Tuesday, October 13, 2009

Micheletti-Zelaya Talks Resume Today

Official talks between representatives of ousted President Mel Zelaya and the de facto government of Roberto Michelleti are set to resume today in Tegucigalpa after a weekend recess. As reported yesterday, the two sides made progress on a number of substantive issues late last week, including around the issue of amnesty [there will currently be done] and the formation of a unity government. Now, however, discussions will turn to the biggest issue dividing the two sides: the reinstatement of Mel Zelaya as president. Micheletti [profiled by Reuters this morning here] has been unwilling to budge on this point over the last three plus months, and as AFP reported yesterday, Zelaya warned observers that Tuesday could be yet another “let down” for those eagerly awaiting a resolution to the Honduran crisis. “It’s going to be an essential day of dialogue to find out if this will all be resolved, but I don’t have much confidence,” Zelaya told the news agency yesterday. “I believe the coup regime will continue to deny the resolutions of the OAS and the international community.” Such remarks on the part of Mr. Zelaya—including placing a deadline of Oct. 15 on the current round of talks—have been criticized by some political analysts and backers of the de facto regime speaking with pro-Micheletti papers in Honduras. “The deadline given by the Zelayistas totally distorts the process of dialogue that should be flexible, coherent and done in good faith. Setting an ultimatum generates uncertainty,” lawyer and analyst Raul Pineda Alvardo recently told El Heraldo, for example.
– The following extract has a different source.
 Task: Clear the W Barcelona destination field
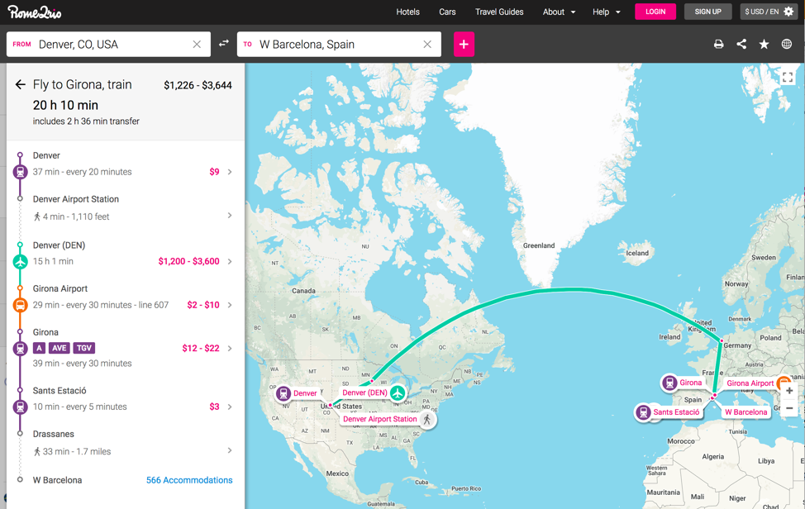pos(427,45)
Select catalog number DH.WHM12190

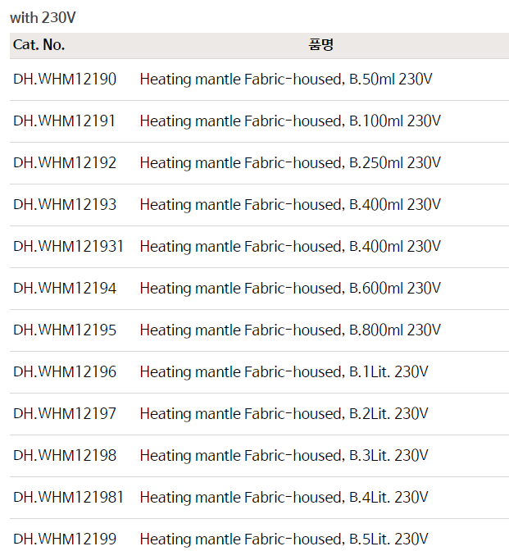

Meanwhile, while many Zelaya supporters say there will be a new call for protests if Mel Zelaya is not restored to power by the end of the week, so too are certain sectors of the business community threatening to strike if Mr. Zelaya is reinstated. In Southern Honduras, the president of the Cámara de Comercio e Industrias del Sur (CCIS), Mario Hernán Argeñal, tells La Tribuna restoring Zelaya to power would be “counterproductive.” Also, Reuters has a new report this morning on human rights abuses that have occurred in Honduras since the June 28 coup. The news service says human rights groups have attributed at least 10 deaths to the coup regime crackdowns [the government continues to say that just three people have died in protests]. And the Honduran human rights group Cofadeh, whose own offices were attacked with tear gas by security forces two days after Zelaya’s return, has documented “numerous reports of police firing guns in poor areas of Tegucigalpa,” often occurring during evening curfew.

Finally, there was an article in Tiempo Sunday that is worth reading in full. In the piece, an Afro-Honduran community leader speaks with the paper and discusses the problems of marginalization, poverty, and social exclusion which remain endemic in Honduras. “We reiterate our condemnation of the coup and we call for national reconciliation, for a reform of electoral laws and for the convening of a plebiscite so that the citizenry can decide on a new constitution,” says Céleo Alvarez Casildo. The possibility that such a reform process might have begun was used to justify the ouster of Zelaya in late June. And while Zelaya has said he would not advocate a constitutional assembly should he be reinstated, the issue still appears to resonate deeply with many who have supported the ousted leader over the last three and a half months.

Around the region this morning:

· The AP reports that world-famous Cuban blogger, Yoani Sanchez, is not being allowed to travel to New York to receive a journalism award from Columbia University. Cuban authorities earlier denied Sanchez permission to fly to Madrid to accept the Ortega y Gasset Prize in digital journalism for the creation of her blog “Generacion Y”, which gets more than 1 million hits per month.

· Also, on Cuba, in the Miami Herald there is a report on a series of congressional bills being discussed that would open up US-Cuba travel. If passed, “There would be an explosion of contacts between Americans and Cubans . . . that would almost overshadow what the two governments are doing,” says Phil Peters, a Cuba expert with the D.C.-based Lexington Institute.

· The New York Times reported yesterday on the closure of a state-run electric company that has provided power to much of Mexico City. The company, Luz y Fuerza del Centro, was said to have been operating “inefficiently.” The closure has set off massive labor protests led by the Mexican Electrical Workers Union.

· As Spain’s El País reports, indigenous protests and roadblocks in Guatemala turned violent in certain areas surrounding Guatemala City Monday after a driver shot and killed one protestor. Two other activists were seriously injured with gunshot wounds.

· El País also reports on Colombia, writing that Alvaro Uribe remains favored to win a third term as President “despite a growing number of disasters.”

· Finally, Bloomberg News writes that George Soros has announced he will invest $1 billion in clean energy technology and donate $100 million to an “environmental advisory group to aide policymakers.” According to the report, monies will be distributed through Soros’s new, San Francisco-based Climate Policy Initiative.